Colin Wood, Daily Mail - SoccerNet: KING ERIC was knocked off his Old Trafford throne by Duncan of Scotland as two superb goals in a six-minute spell confirmed Everton's position as serious challengers for the championship of England.

Eric Cantona and his Manchester United double-winners ran out with the intention of giving their supporters a night of celebration on their first home appearance in the Premiership this season. But after 41 minutes Duncan Ferguson had struck twice and only a second half rally salvaged a point for United and extended their unbeaten home run in the Premiership to 31 games.

Ferguson put Everton ahead in the 31st minute with a goal made out of next-to-nothing. Andrei Kanchelskis played the ball to Ferguson, who controlled it, turned and hit it from the edge of the penalty area with his left foot to leave Peter Schmeichel with no chance.

The second came six minutes later from a move started by Ferguson. He chested the ball down to Gary Speed. He played it out to Andy Hinchcliffe on the left and the alarm bells were ringing for United as he hit a cross towards the far post. There was nothing they could do about it as the 6ft 4in Ferguson leapt to head in.

It certainly caused the United manager to have a rethink at half time. He was full of surprises before the start - first naming Ryan Giggs in his line-up then playing him on his own in the central striking role. Giggs, who missed the opening win at Wimbledon with a hamstring injury, had not been given much chance of being fit before the weekend.

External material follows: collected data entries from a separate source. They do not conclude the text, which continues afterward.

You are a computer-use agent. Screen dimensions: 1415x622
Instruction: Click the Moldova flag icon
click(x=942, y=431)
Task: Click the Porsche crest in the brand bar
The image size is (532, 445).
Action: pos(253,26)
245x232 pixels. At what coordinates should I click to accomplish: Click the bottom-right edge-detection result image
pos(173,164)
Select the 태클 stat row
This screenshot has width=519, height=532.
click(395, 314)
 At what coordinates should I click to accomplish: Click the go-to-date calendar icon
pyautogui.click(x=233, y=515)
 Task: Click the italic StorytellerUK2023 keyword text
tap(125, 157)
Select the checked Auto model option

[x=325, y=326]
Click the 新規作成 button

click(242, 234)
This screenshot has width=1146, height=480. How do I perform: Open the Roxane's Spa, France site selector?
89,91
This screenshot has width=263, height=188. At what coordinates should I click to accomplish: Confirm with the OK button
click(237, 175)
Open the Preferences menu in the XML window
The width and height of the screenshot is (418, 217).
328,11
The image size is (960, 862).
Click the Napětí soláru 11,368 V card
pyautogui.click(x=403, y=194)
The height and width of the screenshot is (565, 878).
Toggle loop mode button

Paul Scholes dropped to the substitutes' bench to make way for him while Karel Poborsky, bought for £3.6m after impressing for the Czech Republic in Euro 96, was given his first taste of Premiership football.

Poborsky played on the right wing, with David Beckham playing in central midfield in place of Roy Keane, who is recovering from a knee operation. At the start of the second half Ferguson sent on Brian McClair in place of Poborsky and moved Beckham back to the right flank.

Jordi Cruyff gave United hope 20 minutes from the end as the home side increased the pressure. He met a cross from Denis Irwin and this time made no mistake with a fine header. That goal inspired United and the equaliser came eight minutes from the end when Everton defender David Unsworth, deflected a low cross into his own net.


Blue Tinted Specs

Guy McEvoy: Bloody Manchester. 55,000 people all trying to get down the same road from the M62. Most Blues saw what should be a 40-minute journey stretch over two hours. I parked about a mile and a half away and ran the entire way to the ground, delighted to make it just in time for the 8pm kick-off, but not so delighted to find that there was still a 10 minute queue to get into the away section, and not having run anywhere for at least a month I was sweating like a rabid pig-dog.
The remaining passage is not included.